:: TASK BRIEF ::
Type out all the records again exactly.

Source records:
======

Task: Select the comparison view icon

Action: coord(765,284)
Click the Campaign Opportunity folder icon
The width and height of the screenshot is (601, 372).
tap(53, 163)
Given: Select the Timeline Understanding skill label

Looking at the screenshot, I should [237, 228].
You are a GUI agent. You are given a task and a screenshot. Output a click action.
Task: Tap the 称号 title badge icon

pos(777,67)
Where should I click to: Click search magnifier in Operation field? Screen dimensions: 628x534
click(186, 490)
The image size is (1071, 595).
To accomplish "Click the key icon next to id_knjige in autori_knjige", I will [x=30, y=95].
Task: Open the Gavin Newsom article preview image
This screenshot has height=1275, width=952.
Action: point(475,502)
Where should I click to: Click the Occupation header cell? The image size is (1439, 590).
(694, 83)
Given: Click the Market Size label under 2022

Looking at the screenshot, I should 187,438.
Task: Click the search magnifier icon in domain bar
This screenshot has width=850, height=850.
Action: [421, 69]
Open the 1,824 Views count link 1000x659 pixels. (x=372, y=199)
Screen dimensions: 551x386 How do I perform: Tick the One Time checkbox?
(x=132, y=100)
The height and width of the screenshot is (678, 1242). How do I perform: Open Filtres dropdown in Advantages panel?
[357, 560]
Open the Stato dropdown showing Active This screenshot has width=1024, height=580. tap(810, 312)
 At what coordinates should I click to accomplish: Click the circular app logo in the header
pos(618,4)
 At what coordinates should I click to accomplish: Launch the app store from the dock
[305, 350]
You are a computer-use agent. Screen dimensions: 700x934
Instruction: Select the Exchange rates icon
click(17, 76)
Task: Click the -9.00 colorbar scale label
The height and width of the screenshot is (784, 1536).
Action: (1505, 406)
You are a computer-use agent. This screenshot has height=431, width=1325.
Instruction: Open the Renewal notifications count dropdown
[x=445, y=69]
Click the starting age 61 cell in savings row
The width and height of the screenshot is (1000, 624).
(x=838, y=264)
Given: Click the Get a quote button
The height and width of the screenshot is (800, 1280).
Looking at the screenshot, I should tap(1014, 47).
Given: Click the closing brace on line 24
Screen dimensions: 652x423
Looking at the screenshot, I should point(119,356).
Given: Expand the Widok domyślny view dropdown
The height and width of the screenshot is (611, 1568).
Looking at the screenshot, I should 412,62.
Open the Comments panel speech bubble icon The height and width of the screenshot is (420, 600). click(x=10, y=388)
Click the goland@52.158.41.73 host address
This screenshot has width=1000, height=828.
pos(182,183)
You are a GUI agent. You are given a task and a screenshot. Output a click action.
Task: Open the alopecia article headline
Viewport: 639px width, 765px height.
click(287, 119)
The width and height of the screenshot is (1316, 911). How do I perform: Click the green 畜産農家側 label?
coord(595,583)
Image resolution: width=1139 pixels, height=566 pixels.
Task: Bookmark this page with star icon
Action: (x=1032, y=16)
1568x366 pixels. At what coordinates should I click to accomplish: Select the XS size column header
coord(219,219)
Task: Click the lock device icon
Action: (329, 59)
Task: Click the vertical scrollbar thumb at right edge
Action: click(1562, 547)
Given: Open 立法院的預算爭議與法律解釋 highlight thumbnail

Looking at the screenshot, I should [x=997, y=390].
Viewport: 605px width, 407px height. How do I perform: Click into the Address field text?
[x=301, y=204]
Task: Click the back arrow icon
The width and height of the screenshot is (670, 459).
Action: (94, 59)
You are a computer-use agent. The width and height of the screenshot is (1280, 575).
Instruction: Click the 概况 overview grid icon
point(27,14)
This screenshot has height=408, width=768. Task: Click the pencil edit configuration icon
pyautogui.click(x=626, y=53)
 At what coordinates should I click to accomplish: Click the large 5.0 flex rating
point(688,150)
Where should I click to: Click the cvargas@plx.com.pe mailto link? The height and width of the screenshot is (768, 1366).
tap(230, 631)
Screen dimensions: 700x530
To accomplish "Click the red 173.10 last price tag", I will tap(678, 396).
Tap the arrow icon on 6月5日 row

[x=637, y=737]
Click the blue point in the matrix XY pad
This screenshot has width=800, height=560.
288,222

======

:: RESPONSE BOX ::
Task: Select the comparison view icon

Action: coord(765,284)
Click the Campaign Opportunity folder icon
The width and height of the screenshot is (601, 372).
tap(53, 163)
Given: Select the Timeline Understanding skill label

Looking at the screenshot, I should [237, 228].
You are a GUI agent. You are given a task and a screenshot. Output a click action.
Task: Tap the 称号 title badge icon

pos(777,67)
Where should I click to: Click search magnifier in Operation field? Screen dimensions: 628x534
click(186, 490)
The image size is (1071, 595).
To accomplish "Click the key icon next to id_knjige in autori_knjige", I will [x=30, y=95].
Task: Open the Gavin Newsom article preview image
This screenshot has height=1275, width=952.
Action: point(475,502)
Where should I click to: Click the Occupation header cell? The image size is (1439, 590).
(694, 83)
Given: Click the Market Size label under 2022

Looking at the screenshot, I should 187,438.
Task: Click the search magnifier icon in domain bar
This screenshot has width=850, height=850.
Action: [421, 69]
Open the 1,824 Views count link 1000x659 pixels. (x=372, y=199)
Screen dimensions: 551x386 How do I perform: Tick the One Time checkbox?
(x=132, y=100)
The height and width of the screenshot is (678, 1242). How do I perform: Open Filtres dropdown in Advantages panel?
[357, 560]
Open the Stato dropdown showing Active This screenshot has width=1024, height=580. tap(810, 312)
 At what coordinates should I click to accomplish: Click the circular app logo in the header
pos(618,4)
 At what coordinates should I click to accomplish: Launch the app store from the dock
[305, 350]
You are a computer-use agent. Screen dimensions: 700x934
Instruction: Select the Exchange rates icon
click(17, 76)
Task: Click the -9.00 colorbar scale label
The height and width of the screenshot is (784, 1536).
Action: (1505, 406)
You are a computer-use agent. This screenshot has height=431, width=1325.
Instruction: Open the Renewal notifications count dropdown
[x=445, y=69]
Click the starting age 61 cell in savings row
The width and height of the screenshot is (1000, 624).
(x=838, y=264)
Given: Click the Get a quote button
The height and width of the screenshot is (800, 1280).
Looking at the screenshot, I should tap(1014, 47).
Given: Click the closing brace on line 24
Screen dimensions: 652x423
Looking at the screenshot, I should point(119,356).
Given: Expand the Widok domyślny view dropdown
The height and width of the screenshot is (611, 1568).
Looking at the screenshot, I should 412,62.
Open the Comments panel speech bubble icon The height and width of the screenshot is (420, 600). click(x=10, y=388)
Click the goland@52.158.41.73 host address
This screenshot has width=1000, height=828.
pos(182,183)
You are a GUI agent. You are given a task and a screenshot. Output a click action.
Task: Open the alopecia article headline
Viewport: 639px width, 765px height.
click(287, 119)
The width and height of the screenshot is (1316, 911). How do I perform: Click the green 畜産農家側 label?
coord(595,583)
Image resolution: width=1139 pixels, height=566 pixels.
Task: Bookmark this page with star icon
Action: (x=1032, y=16)
1568x366 pixels. At what coordinates should I click to accomplish: Select the XS size column header
coord(219,219)
Task: Click the lock device icon
Action: (329, 59)
Task: Click the vertical scrollbar thumb at right edge
Action: click(1562, 547)
Given: Open 立法院的預算爭議與法律解釋 highlight thumbnail

Looking at the screenshot, I should [x=997, y=390].
Viewport: 605px width, 407px height. How do I perform: Click into the Address field text?
[x=301, y=204]
Task: Click the back arrow icon
The width and height of the screenshot is (670, 459).
Action: (94, 59)
You are a computer-use agent. The width and height of the screenshot is (1280, 575).
Instruction: Click the 概况 overview grid icon
point(27,14)
This screenshot has height=408, width=768. Task: Click the pencil edit configuration icon
pyautogui.click(x=626, y=53)
 At what coordinates should I click to accomplish: Click the large 5.0 flex rating
point(688,150)
Where should I click to: Click the cvargas@plx.com.pe mailto link? The height and width of the screenshot is (768, 1366).
tap(230, 631)
Screen dimensions: 700x530
To accomplish "Click the red 173.10 last price tag", I will tap(678, 396).
Tap the arrow icon on 6月5日 row

[x=637, y=737]
Click the blue point in the matrix XY pad
This screenshot has width=800, height=560.
288,222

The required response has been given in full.